Take Your Time, Go to Coal VaultsBy Tom Stevenson
I would not class myself as a restaurant critic. I review bars. Bars sometimes serve food and I sometimes get hungry. As a reader, approach this article as not the definitive judgement of an expert, but rather an insight into what the combination of good food, interesting company and reading the Metro can have upon a writer.
Over the past few weeks I have spent a lot of time thinking about, reading about and staunchly defending a Facebook group called Women Who Eat on Tubes. The various arguments surrounding the morality and justification for this group have been well documented in articles in The Huffington Post and The Telegraph. However, for those readers that aren’t in the know, group members must take a photo of a woman eating on a tube, upload the photo to the group and caption it with TFL: time, food, line. E.g 12.04pm, mixed nuts, Circle eastbound. For all the furore and controversy over privacy, sexism, fetishism, the thing that struck me the most was the statistical data this group provided on Londoners eating patterns. Firstly, eating on a tube is a disgusting thing to do. As one journalist points out, what ever happened to the concept of ‘table manners’? Eating a packet of crisps at 4pm for a snack is one thing, but what WWEOT will show you is women eating meals at 7-8pm.
If you are eating a meal at that time, you are doing one of two things. You are either going home or you are going out. You are not ‘in a rush’. You are on your own time. Granted, people are tired and don’t want to cook, but let’s think about the people who are going out. Ask yourself this: when your friend asks you to go for drinks at 7pm, what do you do about dinner? You skip it or you cram in a sandwich. This is problematic, because it says you would rather eat for five minutes so you can drink for five hours.
At Coal Vaults, time is expensive, slow currency. My date and I tuck into the beautiful small dishes at the intimate, atmospheric basement restaurant. Each dish is priced between £4-9, perfect for sharing and most importantly taste as good as they read on the menu. The fillet of wild sea bass itself is lovely, but the accompaniments of baby bell peppers, courgette, fennel and a spinach and anchovy broth make the dish. So fresh and colourful.

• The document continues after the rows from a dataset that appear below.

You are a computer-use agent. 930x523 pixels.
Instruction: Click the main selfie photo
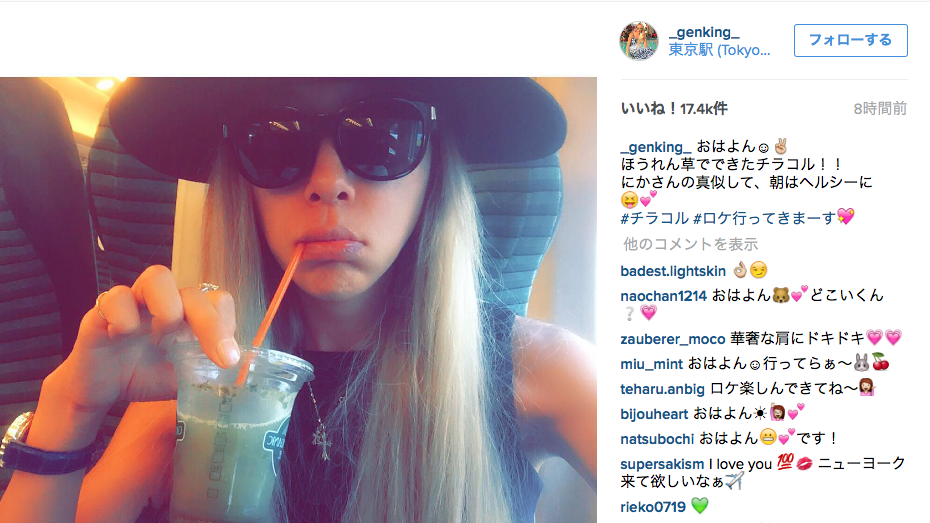[x=298, y=300]
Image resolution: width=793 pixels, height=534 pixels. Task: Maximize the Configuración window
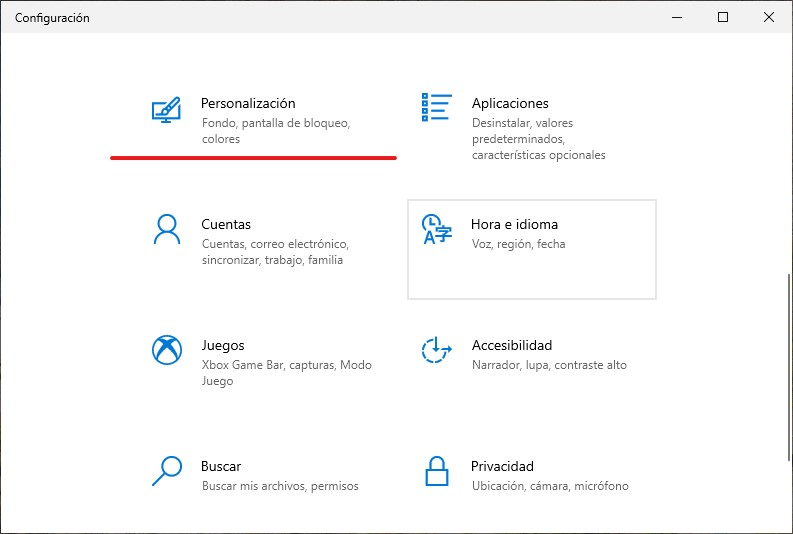[x=723, y=17]
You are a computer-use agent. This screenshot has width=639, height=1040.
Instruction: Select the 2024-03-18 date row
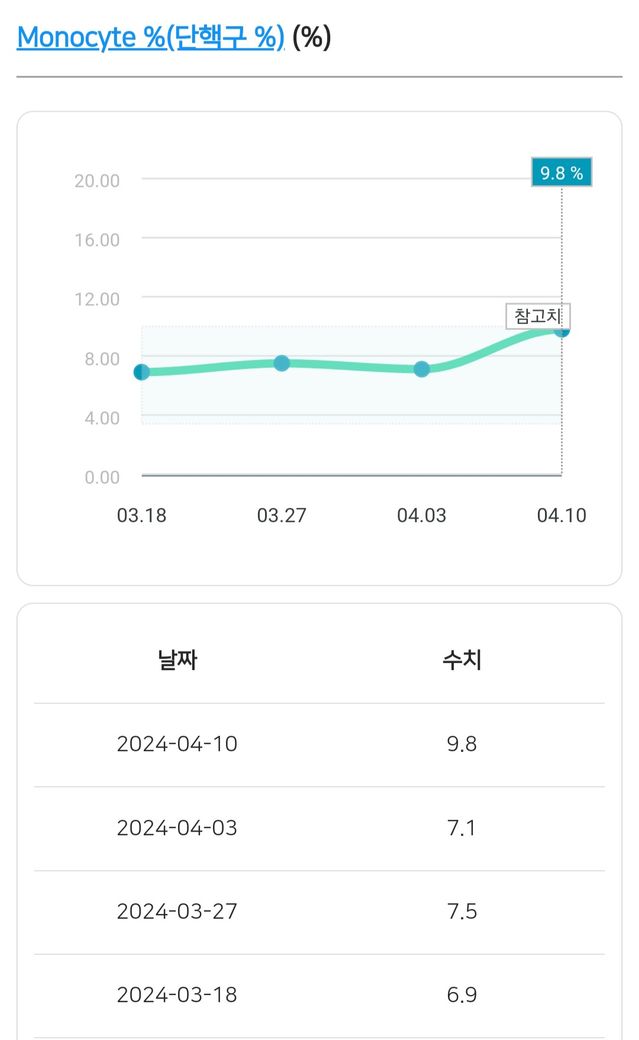coord(177,996)
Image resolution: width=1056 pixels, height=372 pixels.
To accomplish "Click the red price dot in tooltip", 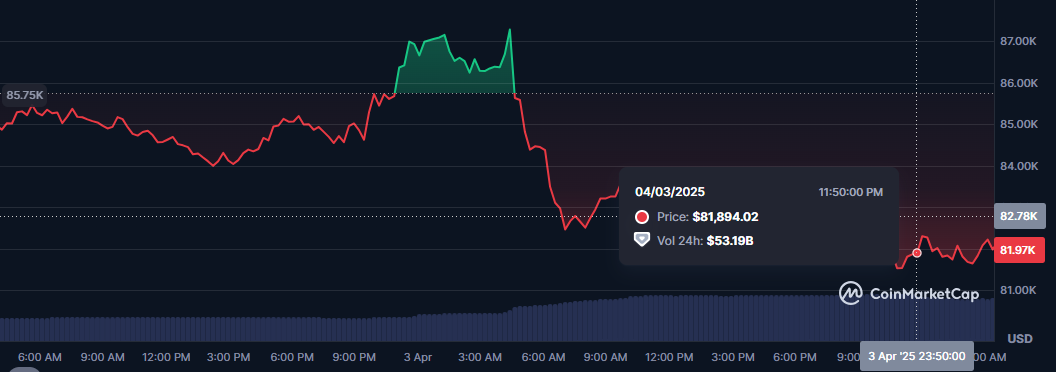I will (x=642, y=217).
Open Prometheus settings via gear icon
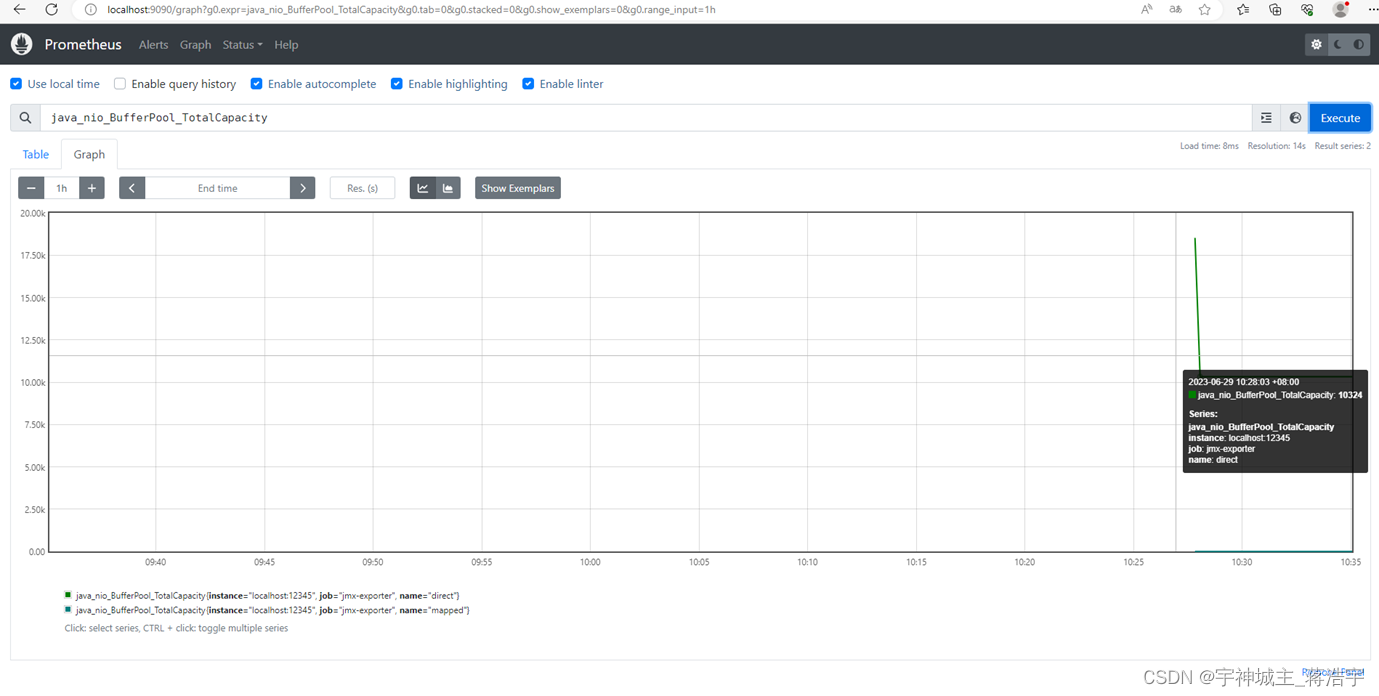The width and height of the screenshot is (1379, 696). pyautogui.click(x=1317, y=44)
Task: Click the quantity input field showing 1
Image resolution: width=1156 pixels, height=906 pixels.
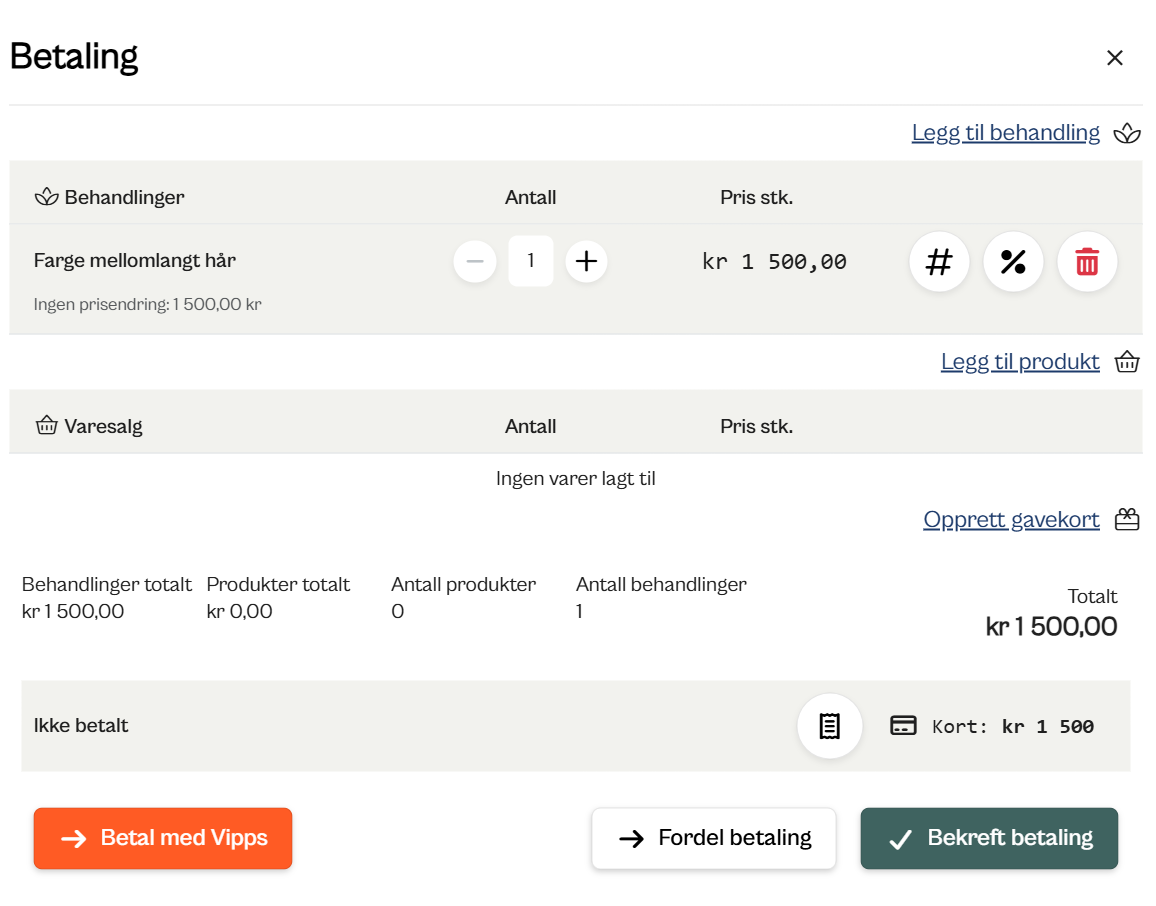Action: [531, 262]
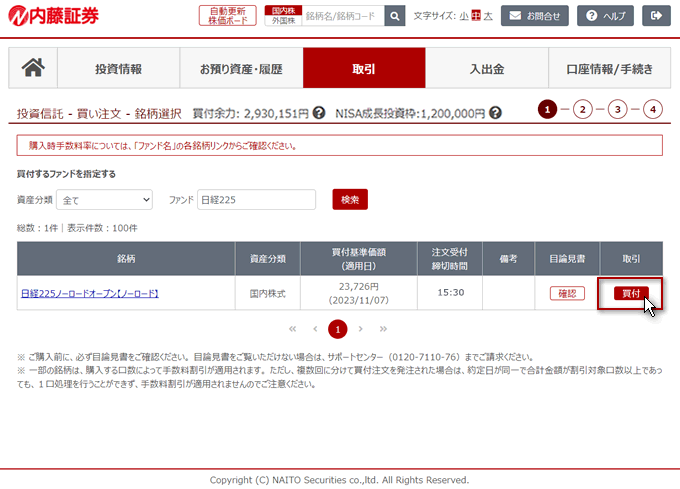Click help icon next to NISA成長投資枠

click(495, 114)
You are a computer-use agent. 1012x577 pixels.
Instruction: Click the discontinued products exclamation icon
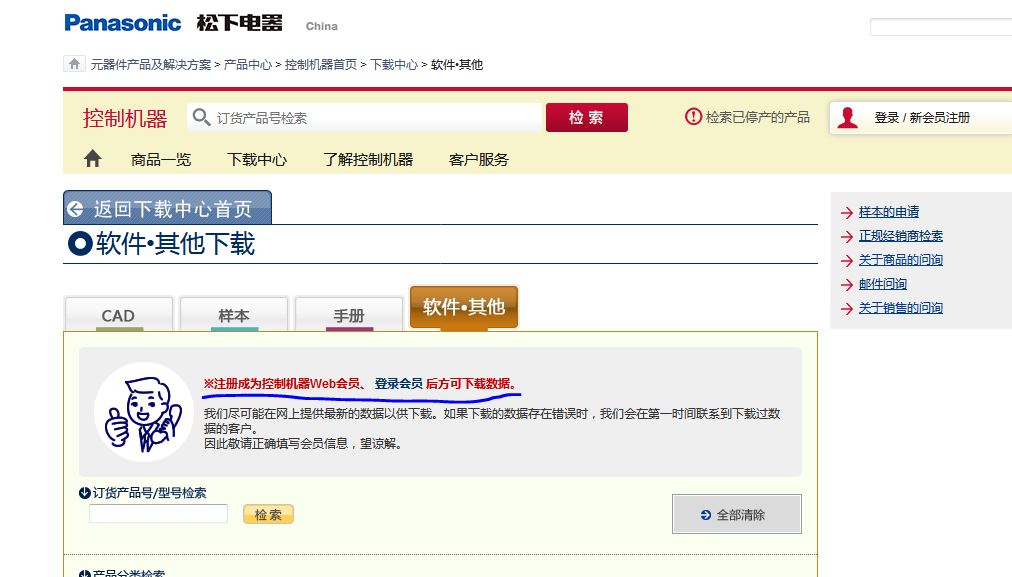click(x=693, y=117)
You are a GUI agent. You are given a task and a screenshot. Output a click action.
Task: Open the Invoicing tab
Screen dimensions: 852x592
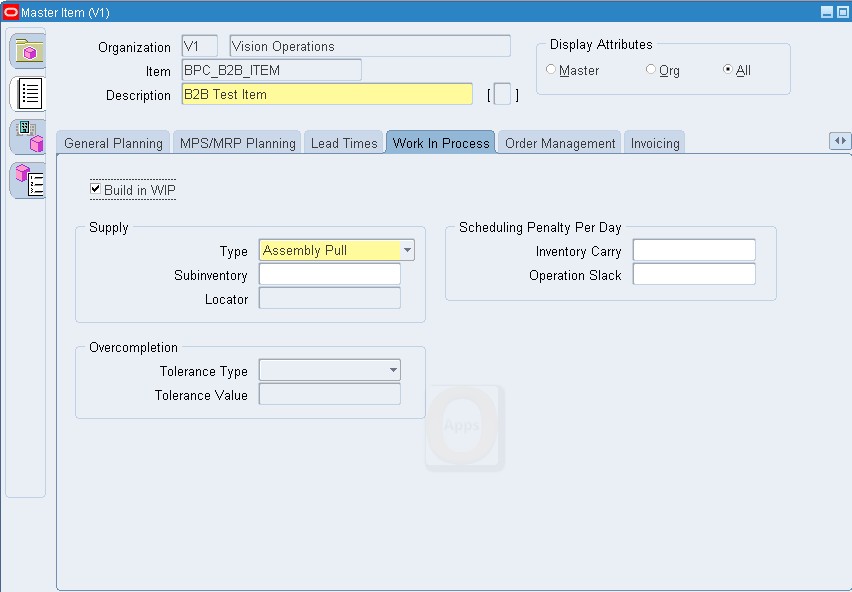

‘You English are all about the drinking’ she says. ‘In Mexico (where she’s from) we invite people over to eat. Not have dinner. Dinner sounds like an occasion. Eating is a necessity. The date is the eating and you can go out after, but the date can end there’. She says when she got to London she was so shocked by the idea you could skip dinner just to drink instead. ‘Eating is cheating!’ she exclaims. ‘What is that!?’ She’s right. Amongst British lads, the game is achieving intoxication and eating is not just hindering your performance, it’s cheating. It’s deliberately disrespecting the sport.
I say, ‘Maybe it’s as simple as drinks can taste incredible and loosen your inhibitions. Food can only…’ ‘Stop’, she says. ‘Try that with that’. She slices off a piece of the Romeo and Julietta smoked duck breast, feeds it to me then hands me her Manwar Pony (scotch, manzanilla, lapsang, ginger and brown sugar). ‘Now tell me that together is not better than ten pints.’ Cocktails are paired with dishes on the menu. The whole charred quail with pomegranate, rose and saffron is paired with the ‘Alber Elbaz’ cocktail, which also contains fresh pomegranate. ‘I don’t need you here anymore. You can go if you like. I could just sit here drinking this and eating that and I’d be happy’ she says. My highlight is the pairing of the Maristicana (tequila, agave, tamarind, mole bitters and charred orange) with the pulled rabbit, smoked black beans, sweet corn and pineapple relish, avocado sour cream and flatbread. This prompts a barwide discussion about where to get the best ingredients for Mexican food in London. The guy drinking alone on the end of the bar settles the debate with the old chesnut: ‘There’s this guy down an alley in Bethnal Green. He can get you anything’. Settled.
This all may mean nothing to you, reader. You may value your mealtimes with friends above anything else. You may have never scoffed a supermarket meal deal on underground transportation. You may have never abstained from eating to get drunk cheaper and quicker. But I know I’m a drinker, not an eater. And I’m starting to see the error of my ways.